Normal Distribution Calculator
Enter the mean and standard deviation of a normal distribution to evaluate z-scores, densities, cumulative probabilities, and interval probabilities.
Z-score: 1.5000
PDF f(x): 0.129518
CDF F(x): 0.933193
P(0 ≤ X ≤ 1.96): 0.475002
How to Use This Calculator
- Enter the normal distribution parameters μ (mean) and σ (standard deviation).
- Provide a value x to compute its z-score, PDF, and CDF.
- Set interval bounds to calculate the probability that X falls between them.
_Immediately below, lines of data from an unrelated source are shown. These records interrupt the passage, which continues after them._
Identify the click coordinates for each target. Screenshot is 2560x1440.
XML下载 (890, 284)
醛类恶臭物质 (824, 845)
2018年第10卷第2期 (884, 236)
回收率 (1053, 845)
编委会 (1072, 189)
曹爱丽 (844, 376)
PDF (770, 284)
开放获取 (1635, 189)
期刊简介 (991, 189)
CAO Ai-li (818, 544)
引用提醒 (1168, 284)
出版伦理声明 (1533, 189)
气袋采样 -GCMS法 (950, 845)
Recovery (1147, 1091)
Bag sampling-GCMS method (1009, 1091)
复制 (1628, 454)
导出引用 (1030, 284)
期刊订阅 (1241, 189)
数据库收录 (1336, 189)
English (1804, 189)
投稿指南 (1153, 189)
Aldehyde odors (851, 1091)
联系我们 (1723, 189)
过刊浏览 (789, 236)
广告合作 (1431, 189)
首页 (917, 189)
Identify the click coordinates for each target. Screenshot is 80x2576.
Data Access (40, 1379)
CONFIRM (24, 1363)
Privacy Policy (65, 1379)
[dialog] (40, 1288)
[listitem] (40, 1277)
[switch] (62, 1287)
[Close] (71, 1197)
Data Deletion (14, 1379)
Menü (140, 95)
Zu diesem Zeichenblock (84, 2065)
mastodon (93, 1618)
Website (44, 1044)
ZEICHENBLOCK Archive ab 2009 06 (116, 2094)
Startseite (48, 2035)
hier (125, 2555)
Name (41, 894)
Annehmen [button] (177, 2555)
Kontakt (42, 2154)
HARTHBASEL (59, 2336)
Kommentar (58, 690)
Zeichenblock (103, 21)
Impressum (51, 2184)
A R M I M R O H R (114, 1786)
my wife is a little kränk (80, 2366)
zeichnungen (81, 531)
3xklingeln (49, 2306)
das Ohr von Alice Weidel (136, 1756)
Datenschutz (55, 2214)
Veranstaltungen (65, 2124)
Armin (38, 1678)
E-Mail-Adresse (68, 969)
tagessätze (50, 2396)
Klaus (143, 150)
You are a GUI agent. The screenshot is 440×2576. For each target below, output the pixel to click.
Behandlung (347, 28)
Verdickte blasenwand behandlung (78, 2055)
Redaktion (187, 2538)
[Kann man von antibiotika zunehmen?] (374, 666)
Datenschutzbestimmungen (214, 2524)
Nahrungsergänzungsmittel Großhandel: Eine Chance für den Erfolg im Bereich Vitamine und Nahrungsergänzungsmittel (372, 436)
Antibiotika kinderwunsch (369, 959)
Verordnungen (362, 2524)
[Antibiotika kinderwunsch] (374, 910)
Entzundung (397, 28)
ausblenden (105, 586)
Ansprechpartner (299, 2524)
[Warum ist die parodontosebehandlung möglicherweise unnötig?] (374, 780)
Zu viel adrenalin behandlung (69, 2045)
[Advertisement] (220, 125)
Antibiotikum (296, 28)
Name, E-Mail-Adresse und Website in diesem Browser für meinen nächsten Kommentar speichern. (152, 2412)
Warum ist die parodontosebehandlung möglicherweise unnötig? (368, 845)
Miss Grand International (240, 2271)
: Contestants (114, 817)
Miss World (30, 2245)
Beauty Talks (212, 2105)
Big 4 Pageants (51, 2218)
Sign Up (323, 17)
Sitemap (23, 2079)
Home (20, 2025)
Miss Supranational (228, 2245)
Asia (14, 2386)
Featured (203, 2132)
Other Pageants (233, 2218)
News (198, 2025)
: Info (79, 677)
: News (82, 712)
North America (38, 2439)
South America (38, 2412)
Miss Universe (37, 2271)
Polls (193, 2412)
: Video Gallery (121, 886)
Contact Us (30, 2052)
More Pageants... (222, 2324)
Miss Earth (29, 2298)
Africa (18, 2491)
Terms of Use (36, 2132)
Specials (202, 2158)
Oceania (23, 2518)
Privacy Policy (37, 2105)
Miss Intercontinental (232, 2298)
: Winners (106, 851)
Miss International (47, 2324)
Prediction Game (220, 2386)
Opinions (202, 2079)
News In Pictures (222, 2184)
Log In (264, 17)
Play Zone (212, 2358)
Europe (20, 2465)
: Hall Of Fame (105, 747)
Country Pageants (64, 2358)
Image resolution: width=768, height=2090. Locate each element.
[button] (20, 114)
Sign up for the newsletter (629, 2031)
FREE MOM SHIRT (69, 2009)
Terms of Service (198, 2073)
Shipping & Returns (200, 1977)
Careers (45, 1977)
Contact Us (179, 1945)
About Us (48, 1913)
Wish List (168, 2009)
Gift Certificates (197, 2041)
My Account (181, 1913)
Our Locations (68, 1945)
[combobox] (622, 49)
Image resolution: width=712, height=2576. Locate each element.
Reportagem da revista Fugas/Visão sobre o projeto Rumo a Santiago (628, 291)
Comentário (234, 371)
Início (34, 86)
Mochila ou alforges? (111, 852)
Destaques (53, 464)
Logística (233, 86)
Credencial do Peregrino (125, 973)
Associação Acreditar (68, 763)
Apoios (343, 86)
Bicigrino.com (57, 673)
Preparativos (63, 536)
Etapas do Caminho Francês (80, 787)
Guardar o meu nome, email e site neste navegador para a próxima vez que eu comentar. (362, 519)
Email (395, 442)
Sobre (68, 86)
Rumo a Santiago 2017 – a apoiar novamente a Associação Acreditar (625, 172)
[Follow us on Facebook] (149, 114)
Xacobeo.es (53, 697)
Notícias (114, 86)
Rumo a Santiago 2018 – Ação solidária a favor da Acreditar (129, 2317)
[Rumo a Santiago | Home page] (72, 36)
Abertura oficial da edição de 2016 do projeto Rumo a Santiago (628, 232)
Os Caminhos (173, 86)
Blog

- Interpret the results to understand how observations relate to the distribution.
Formula
f(x) = (1 / (σ√(2π))) · exp(−(x − μ)² / (2σ²))
F(x) = Φ((x − μ) / σ)
Z = (x − μ) / σ
Φ denotes the standard normal cumulative distribution function and is computed via the error function approximation.
Frequently Asked Questions
How do I compute tail probabilities?
Set one bound to the point of interest and the other to a large magnitude (e.g., ±10σ) to approximate tail areas.
Can the standard deviation be zero?
No. σ must be strictly positive; otherwise the distribution degenerates to a single point at μ.
How do I work with the standard normal distribution?
Use μ = 0 and σ = 1 to operate directly on z-scores, which is typical when consulting z-tables.